Michelle Grattan in the Guardian says, “Multiple doctors’ organisations, led by the Australian Medical Association, and a major farm lobby have called on the federal government to boost Australia’s climate change ambition, as pressure mounts on Scott Morrison and Barnaby Joyce to finalise a deal ahead of the Glasgow conference.”
Michelle Grattan in the Guardian (Aus.) September 14, 2021
This pressure is still based on a dangerously ‘optimistic’ IPCC view of the ‘probable’ future. The IPCC view does not factor in the last two or three years of marked acceleration in NB4 extreme climate events or consider the likely consequences if the world is still warming past 2050 or 2100.
The recent crescendo of NB4 events, combined with a longer look into the future suggests that global warming is starting to ‘run away’ from our limited capacity to actually stop and reverse the warming. If we fail to do this, we are not just faced with some crop failures and an excessive number of heat-related deaths; but rather total collapse of our agricultural and social systems, and inevitable human extinction along with most other large and complex organisms sharing the planet with us.
We need immediate and sustained action to control and reverse global warming, and any politician not working to help achieve this should be immediately turfed out of office and replaced by someone who will work for us, rather than the fossil fuel special interests and their friends.
Our Vote Climate One guide provides a simple way for you to use our preferential voting system to vote for only those candidates who will support and work for immediate action on climate change. Our stoplight system doesn’t tell you who to vote for, but does flag those parties or individuals whose record suggests they are more likely to support the special interests and others trying to delay action than prioritize actions to deal with the existential climate emergency.
Some call me a 'climate scientist'. I'm not. What I am is an 'Earth systems generalist'.
Born in 1939, I grew up with passionate interests in both science and engineering. I learned to read from my father's university textbooks in geology and paleontology, and dreamed of building nuclear powered starships. Living on a yacht in Southern California I grew up surrounded by (and often immersed in) marine and estuarine ecosystems while my father worked in the aerospace engineering industry.
After studying university physics for three years, dyslexia with numbers convinced me to change my focus to biology. I completed university as an evolutionary biologist (PhD Harvard, 1973). My principal research project involved understanding how species' genetic systems regulated the evolution and speciation of North America's largest and most widespread lizard genus. Then for several years as an academic biologist I taught a range of university subjects as diverse as systematics, biogeography, cytogenetics, comparative anatomy and marine biology.
In Australia, from 1980, I was involved in various activities around the emerging and rapidly evolving microcomputing technologies culminating in 2 years involvement in the computerization of the emerging Bank of Melbourne.
In 1990 I joined a startup engineering company that had just won the contract to build a new generation of 10 frigates for Australia and New Zealand. In 2007 I retired from the head office of Tenix Defence, then Australia's largest defence engineering contractor, after a 17½ year career as a documentation and knowledge management systems analyst and designer. At Tenix I reported to the R&D manager under the GM Engineering, and worked closely with support and systems engineers on the ANZAC Ship Project to solve documentation and engineering change management issues that risked the project 100s of millions of dollars in cost and years of schedule overruns. All 10 ships had been delivered on time, on budget to happy customers against the fixed-price and fixed schedule contract.
Before, during, and after these two main gigs I also did a lot of other things that contribute to my general understanding of complex dynamical systems involving multiple components with non-linear and sometimes chaotically interacting components; e.g., 'Earth systems'.
Earth's Climate System is the global heat engine driven by the transport and conversions of energy between the incoming solar radiation striking the planet, and the infrared radiation of heat away from the planet to the cold dark universe.
As Climate Sentinel News Editor, my task is to identify and understand quirks and problems in the operation of this complex heat engine that threaten human existence, and explain to our readers how they can help to solve some of the critical issues that are threatening their own existence.

= About this task =
Name every university subject the author of the climate-editor text says they taught as an academic biologist.

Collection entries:

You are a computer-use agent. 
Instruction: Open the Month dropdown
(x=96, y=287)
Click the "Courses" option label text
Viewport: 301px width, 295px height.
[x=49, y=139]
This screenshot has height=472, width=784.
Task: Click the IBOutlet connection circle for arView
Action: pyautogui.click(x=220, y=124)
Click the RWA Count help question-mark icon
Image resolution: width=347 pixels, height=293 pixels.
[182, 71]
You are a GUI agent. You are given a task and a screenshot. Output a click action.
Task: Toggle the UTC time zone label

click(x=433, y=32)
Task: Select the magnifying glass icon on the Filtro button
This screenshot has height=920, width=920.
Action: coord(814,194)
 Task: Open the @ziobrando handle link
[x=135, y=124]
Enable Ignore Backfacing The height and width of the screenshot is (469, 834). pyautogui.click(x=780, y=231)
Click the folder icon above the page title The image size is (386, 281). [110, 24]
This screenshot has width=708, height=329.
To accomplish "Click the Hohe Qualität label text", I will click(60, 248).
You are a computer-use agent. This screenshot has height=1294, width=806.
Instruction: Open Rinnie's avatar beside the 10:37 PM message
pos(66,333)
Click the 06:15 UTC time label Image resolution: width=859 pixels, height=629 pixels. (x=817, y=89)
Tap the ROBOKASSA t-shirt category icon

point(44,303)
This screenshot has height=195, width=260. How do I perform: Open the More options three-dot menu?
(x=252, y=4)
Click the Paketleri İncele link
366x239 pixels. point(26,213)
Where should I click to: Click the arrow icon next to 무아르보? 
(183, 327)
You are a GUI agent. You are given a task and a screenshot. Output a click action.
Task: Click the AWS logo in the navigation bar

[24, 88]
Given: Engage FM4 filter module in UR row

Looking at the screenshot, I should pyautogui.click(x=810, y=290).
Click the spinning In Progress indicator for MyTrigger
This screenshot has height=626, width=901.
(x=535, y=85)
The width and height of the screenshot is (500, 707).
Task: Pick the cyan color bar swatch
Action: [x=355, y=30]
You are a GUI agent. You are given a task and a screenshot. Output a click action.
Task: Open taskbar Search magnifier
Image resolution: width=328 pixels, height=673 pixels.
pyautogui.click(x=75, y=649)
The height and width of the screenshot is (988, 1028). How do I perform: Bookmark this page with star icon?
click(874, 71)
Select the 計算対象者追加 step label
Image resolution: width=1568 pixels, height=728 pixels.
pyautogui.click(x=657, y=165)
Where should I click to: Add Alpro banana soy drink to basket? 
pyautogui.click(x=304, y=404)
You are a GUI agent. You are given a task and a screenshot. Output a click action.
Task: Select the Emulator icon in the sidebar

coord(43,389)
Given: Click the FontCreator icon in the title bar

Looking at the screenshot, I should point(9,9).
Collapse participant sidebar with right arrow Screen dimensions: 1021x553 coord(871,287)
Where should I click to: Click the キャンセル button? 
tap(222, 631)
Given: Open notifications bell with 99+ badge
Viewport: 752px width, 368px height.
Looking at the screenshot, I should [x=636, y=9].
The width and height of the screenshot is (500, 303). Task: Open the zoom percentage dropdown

= Response =
Systematics, biogeography, cytogenetics, comparative anatomy, marine biology